**WORK TASK**
Return the following from the records below: each line, word for word, starting with the line that contains "566x589 pixels. Task: Enable" and going on through the line that contains "Task: Click Seminario Disciplinar II entry", with nothing outside that range.

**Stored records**
BEGIN

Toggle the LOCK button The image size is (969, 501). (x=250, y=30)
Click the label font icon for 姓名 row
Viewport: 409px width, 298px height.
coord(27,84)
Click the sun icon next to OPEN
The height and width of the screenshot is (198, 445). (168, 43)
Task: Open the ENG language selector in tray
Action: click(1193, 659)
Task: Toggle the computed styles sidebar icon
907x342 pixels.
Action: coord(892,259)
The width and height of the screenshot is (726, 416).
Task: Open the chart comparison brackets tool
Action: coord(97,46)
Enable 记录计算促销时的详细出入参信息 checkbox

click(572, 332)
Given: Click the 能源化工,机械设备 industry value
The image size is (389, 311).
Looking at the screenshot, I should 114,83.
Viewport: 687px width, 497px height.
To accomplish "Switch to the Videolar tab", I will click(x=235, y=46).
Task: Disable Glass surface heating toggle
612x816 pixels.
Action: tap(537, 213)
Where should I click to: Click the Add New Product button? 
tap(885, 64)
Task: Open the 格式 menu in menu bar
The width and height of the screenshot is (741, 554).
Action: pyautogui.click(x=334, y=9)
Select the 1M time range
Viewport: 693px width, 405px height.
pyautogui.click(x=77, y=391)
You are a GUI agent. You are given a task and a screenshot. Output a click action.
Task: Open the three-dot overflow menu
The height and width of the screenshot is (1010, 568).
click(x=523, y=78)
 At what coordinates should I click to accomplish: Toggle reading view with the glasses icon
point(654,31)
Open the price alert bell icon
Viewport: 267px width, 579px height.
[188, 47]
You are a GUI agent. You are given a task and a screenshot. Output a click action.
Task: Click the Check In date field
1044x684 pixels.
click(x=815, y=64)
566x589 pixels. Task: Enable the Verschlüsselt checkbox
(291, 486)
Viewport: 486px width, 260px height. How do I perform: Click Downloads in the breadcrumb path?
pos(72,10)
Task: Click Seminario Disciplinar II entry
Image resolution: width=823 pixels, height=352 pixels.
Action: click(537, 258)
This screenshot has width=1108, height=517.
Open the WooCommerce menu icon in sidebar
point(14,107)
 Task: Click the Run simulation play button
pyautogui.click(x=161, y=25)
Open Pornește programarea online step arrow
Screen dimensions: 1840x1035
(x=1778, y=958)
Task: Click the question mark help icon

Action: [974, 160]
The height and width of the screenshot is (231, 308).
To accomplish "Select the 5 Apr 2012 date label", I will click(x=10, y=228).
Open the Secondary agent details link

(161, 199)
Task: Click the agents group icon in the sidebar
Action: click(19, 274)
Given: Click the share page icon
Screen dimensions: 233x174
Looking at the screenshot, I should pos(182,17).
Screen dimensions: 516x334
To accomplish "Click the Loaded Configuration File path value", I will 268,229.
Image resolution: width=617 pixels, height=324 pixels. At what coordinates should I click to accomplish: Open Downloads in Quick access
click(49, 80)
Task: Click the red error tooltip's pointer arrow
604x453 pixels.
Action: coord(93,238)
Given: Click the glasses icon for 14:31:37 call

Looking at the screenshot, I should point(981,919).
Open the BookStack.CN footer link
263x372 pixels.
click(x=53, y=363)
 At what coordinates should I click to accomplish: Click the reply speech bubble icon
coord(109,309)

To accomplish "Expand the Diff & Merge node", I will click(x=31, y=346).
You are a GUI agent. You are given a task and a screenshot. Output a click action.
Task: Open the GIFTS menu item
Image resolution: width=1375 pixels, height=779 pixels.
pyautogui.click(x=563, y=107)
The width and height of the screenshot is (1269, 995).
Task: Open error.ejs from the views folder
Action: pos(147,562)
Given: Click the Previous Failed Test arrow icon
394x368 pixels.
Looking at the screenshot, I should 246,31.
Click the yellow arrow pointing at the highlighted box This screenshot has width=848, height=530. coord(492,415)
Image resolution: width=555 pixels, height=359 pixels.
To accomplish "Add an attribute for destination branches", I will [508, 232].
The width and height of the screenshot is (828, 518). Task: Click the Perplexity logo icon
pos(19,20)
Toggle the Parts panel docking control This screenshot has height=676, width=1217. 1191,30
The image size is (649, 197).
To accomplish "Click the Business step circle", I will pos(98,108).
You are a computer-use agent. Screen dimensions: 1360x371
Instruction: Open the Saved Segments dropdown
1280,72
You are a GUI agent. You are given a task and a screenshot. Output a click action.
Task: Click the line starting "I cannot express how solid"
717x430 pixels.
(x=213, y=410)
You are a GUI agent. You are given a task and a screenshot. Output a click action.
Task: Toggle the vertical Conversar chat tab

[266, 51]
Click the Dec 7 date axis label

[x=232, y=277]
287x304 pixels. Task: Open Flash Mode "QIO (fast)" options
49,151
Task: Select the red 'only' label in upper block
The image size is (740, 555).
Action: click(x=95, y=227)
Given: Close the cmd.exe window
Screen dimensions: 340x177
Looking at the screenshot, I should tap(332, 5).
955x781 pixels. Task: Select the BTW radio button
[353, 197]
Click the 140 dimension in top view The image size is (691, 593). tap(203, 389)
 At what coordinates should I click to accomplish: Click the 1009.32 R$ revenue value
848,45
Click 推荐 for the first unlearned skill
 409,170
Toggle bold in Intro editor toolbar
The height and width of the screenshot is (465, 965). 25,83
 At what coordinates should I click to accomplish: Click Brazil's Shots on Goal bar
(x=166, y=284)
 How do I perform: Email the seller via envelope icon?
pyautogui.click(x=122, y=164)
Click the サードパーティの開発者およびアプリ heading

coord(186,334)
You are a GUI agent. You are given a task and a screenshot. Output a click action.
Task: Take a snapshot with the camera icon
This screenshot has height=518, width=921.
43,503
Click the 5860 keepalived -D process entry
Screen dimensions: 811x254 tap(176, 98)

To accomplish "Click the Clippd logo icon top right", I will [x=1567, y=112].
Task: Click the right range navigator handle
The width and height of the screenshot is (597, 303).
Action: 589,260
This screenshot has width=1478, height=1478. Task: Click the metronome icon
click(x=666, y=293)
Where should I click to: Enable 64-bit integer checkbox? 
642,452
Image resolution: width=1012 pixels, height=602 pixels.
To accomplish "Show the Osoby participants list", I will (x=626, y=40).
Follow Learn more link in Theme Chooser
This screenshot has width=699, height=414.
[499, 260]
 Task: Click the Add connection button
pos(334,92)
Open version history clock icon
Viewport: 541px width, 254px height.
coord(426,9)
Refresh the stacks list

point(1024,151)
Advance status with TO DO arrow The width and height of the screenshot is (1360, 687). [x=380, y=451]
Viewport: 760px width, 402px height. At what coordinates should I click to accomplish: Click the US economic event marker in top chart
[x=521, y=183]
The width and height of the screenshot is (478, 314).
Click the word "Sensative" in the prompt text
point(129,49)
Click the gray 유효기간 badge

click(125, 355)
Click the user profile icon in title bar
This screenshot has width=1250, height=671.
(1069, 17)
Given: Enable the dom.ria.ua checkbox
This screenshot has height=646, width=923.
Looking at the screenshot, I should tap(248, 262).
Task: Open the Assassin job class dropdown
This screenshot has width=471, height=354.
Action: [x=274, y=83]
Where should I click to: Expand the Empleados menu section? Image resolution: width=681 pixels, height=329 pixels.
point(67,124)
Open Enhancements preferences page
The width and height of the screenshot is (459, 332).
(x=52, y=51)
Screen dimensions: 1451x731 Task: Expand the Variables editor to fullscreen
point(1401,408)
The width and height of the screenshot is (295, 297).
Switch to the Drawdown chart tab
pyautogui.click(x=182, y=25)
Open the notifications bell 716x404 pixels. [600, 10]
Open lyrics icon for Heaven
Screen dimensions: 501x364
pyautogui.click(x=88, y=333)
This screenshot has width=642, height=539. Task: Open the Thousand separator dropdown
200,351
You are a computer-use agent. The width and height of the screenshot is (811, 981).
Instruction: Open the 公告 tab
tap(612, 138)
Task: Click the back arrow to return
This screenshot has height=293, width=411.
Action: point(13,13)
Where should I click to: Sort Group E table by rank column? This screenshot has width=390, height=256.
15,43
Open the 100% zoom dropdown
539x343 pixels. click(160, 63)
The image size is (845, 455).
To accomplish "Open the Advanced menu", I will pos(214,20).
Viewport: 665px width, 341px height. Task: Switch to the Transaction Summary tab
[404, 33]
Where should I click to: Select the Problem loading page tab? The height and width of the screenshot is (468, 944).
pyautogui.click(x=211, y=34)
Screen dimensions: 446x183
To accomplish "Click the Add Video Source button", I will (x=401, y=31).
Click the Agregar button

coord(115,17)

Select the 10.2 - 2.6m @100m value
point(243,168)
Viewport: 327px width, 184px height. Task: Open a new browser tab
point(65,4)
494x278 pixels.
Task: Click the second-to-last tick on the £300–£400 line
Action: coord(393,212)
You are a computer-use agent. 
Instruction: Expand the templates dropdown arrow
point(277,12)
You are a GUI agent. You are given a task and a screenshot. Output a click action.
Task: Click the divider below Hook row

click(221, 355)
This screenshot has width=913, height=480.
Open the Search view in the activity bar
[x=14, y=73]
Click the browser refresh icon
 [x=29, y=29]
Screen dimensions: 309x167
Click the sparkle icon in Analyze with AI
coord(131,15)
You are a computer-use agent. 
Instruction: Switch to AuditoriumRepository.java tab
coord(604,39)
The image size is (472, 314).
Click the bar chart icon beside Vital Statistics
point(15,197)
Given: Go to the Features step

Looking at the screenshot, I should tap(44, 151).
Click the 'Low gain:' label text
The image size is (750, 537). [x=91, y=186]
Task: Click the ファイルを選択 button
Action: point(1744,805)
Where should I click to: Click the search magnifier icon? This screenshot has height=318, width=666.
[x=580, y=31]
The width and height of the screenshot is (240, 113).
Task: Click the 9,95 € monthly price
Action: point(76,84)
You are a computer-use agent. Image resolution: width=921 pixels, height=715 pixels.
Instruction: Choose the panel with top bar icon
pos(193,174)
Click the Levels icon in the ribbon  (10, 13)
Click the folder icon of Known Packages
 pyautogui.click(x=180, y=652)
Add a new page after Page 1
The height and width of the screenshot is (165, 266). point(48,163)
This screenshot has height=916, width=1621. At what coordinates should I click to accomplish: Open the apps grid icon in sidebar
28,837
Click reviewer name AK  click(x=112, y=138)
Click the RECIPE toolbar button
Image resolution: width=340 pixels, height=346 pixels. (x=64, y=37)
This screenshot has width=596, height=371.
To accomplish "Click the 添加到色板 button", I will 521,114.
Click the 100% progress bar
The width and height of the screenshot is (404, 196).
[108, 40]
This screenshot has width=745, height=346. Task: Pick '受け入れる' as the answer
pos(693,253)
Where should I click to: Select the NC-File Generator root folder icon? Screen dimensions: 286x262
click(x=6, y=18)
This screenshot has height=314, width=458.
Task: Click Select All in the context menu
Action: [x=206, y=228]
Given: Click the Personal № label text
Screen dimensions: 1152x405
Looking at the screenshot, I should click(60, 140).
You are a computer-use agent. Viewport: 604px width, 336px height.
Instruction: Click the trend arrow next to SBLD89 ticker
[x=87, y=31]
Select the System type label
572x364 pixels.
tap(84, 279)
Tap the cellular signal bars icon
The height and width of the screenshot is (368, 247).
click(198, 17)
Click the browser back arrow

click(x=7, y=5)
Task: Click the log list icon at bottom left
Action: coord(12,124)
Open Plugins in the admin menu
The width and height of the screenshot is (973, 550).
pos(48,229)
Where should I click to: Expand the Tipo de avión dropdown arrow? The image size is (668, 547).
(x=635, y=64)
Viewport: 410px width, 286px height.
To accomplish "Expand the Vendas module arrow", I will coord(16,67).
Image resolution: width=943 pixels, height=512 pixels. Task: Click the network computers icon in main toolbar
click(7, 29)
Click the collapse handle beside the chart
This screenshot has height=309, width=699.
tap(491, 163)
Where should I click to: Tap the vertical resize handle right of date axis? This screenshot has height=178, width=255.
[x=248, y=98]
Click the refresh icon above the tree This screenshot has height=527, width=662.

END

**WRITTEN SOLUTION**
566x589 pixels. Task: Enable the Verschlüsselt checkbox
(291, 486)
Viewport: 486px width, 260px height. How do I perform: Click Downloads in the breadcrumb path?
pos(72,10)
Task: Click Seminario Disciplinar II entry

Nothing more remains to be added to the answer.